# [What the task asks]
Repeat the entries below exactly. Begin with the first line and end with the line that contains "الحماية: (342, 2213)".

Records excerpted from a collection:
* * * * * * * * *

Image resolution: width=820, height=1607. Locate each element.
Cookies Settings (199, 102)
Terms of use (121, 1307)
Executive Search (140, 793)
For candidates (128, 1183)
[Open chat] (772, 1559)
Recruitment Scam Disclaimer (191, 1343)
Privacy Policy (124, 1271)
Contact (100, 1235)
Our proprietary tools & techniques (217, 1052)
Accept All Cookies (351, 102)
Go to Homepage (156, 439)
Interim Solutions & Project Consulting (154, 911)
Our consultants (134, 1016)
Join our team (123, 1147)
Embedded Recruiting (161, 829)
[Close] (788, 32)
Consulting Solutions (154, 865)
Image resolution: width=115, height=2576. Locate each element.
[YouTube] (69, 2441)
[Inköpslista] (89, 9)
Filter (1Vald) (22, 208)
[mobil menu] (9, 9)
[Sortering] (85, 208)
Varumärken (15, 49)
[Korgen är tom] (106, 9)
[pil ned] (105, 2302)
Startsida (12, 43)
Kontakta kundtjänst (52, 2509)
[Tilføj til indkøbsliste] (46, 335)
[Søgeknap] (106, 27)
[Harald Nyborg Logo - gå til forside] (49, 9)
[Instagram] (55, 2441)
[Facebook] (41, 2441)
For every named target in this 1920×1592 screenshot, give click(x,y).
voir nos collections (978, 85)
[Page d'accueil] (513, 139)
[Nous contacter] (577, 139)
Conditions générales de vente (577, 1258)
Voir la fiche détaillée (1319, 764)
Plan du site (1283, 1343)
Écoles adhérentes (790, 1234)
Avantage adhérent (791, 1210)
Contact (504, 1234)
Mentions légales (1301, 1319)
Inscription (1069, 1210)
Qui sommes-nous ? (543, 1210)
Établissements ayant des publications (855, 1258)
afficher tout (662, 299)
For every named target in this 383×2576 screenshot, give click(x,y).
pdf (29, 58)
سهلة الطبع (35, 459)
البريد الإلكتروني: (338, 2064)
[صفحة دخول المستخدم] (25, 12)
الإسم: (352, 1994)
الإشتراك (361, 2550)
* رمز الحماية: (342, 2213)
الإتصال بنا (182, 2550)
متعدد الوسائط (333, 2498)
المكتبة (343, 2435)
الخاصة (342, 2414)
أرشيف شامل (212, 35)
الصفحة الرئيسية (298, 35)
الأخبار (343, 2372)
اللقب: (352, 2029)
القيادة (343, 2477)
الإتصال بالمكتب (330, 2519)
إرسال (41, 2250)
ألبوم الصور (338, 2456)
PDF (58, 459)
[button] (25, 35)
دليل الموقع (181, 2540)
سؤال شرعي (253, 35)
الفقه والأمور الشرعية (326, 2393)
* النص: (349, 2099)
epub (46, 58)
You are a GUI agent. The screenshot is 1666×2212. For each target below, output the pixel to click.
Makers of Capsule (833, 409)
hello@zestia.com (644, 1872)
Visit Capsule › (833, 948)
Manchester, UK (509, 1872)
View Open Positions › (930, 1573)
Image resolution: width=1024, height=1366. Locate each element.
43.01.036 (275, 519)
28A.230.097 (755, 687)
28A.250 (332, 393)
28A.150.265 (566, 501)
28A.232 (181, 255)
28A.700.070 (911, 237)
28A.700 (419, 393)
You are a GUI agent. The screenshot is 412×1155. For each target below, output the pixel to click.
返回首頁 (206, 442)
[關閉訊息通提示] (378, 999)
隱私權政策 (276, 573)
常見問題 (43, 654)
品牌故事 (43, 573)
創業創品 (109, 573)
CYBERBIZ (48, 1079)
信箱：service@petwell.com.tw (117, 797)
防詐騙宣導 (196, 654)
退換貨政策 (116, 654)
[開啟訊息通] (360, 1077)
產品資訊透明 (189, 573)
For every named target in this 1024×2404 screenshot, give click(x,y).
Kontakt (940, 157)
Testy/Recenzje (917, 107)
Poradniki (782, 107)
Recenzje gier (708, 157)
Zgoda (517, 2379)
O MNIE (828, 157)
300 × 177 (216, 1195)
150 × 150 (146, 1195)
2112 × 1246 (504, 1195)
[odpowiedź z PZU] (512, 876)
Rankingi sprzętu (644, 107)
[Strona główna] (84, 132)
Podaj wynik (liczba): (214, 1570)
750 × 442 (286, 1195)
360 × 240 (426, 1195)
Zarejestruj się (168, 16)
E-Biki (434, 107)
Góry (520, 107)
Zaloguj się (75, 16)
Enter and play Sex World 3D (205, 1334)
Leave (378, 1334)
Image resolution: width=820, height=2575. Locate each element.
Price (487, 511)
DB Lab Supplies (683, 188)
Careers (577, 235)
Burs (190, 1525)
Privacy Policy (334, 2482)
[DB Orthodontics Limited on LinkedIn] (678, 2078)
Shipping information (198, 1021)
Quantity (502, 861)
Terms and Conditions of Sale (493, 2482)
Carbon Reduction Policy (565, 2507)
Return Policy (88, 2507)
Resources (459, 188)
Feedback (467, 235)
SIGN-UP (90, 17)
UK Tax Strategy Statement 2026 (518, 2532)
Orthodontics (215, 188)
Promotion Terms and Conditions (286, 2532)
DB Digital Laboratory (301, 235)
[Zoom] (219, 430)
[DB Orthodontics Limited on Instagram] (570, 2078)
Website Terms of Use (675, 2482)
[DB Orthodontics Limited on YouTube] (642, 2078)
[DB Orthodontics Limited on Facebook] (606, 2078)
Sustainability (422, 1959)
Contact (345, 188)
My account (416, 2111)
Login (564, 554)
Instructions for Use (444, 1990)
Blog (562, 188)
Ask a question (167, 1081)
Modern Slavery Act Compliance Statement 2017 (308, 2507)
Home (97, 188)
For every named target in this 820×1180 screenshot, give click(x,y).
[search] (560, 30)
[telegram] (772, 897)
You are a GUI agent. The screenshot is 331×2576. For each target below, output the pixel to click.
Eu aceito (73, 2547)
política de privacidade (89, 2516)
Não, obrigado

* * * * * * * * *

# [Task output]
Image resolution: width=820, height=1607. Locate each element.
Cookies Settings (199, 102)
Terms of use (121, 1307)
Executive Search (140, 793)
For candidates (128, 1183)
[Open chat] (772, 1559)
Recruitment Scam Disclaimer (191, 1343)
Privacy Policy (124, 1271)
Contact (100, 1235)
Our proprietary tools & techniques (217, 1052)
Accept All Cookies (351, 102)
Go to Homepage (156, 439)
Interim Solutions & Project Consulting (154, 911)
Our consultants (134, 1016)
Join our team (123, 1147)
Embedded Recruiting (161, 829)
[Close] (788, 32)
Consulting Solutions (154, 865)
Image resolution: width=115, height=2576. Locate each element.
[YouTube] (69, 2441)
[Inköpslista] (89, 9)
Filter (1Vald) (22, 208)
[mobil menu] (9, 9)
[Sortering] (85, 208)
Varumärken (15, 49)
[Korgen är tom] (106, 9)
[pil ned] (105, 2302)
Startsida (12, 43)
Kontakta kundtjänst (52, 2509)
[Tilføj til indkøbsliste] (46, 335)
[Søgeknap] (106, 27)
[Harald Nyborg Logo - gå til forside] (49, 9)
[Instagram] (55, 2441)
[Facebook] (41, 2441)
For every named target in this 1920×1592 screenshot, give click(x,y).
voir nos collections (978, 85)
[Page d'accueil] (513, 139)
[Nous contacter] (577, 139)
Conditions générales de vente (577, 1258)
Voir la fiche détaillée (1319, 764)
Plan du site (1283, 1343)
Écoles adhérentes (790, 1234)
Avantage adhérent (791, 1210)
Contact (504, 1234)
Mentions légales (1301, 1319)
Inscription (1069, 1210)
Qui sommes-nous ? (543, 1210)
Établissements ayant des publications (855, 1258)
afficher tout (662, 299)
For every named target in this 383×2576 screenshot, give click(x,y).
pdf (29, 58)
سهلة الطبع (35, 459)
البريد الإلكتروني: (338, 2064)
[صفحة دخول المستخدم] (25, 12)
الإسم: (352, 1994)
الإشتراك (361, 2550)
* رمز الحماية: (342, 2213)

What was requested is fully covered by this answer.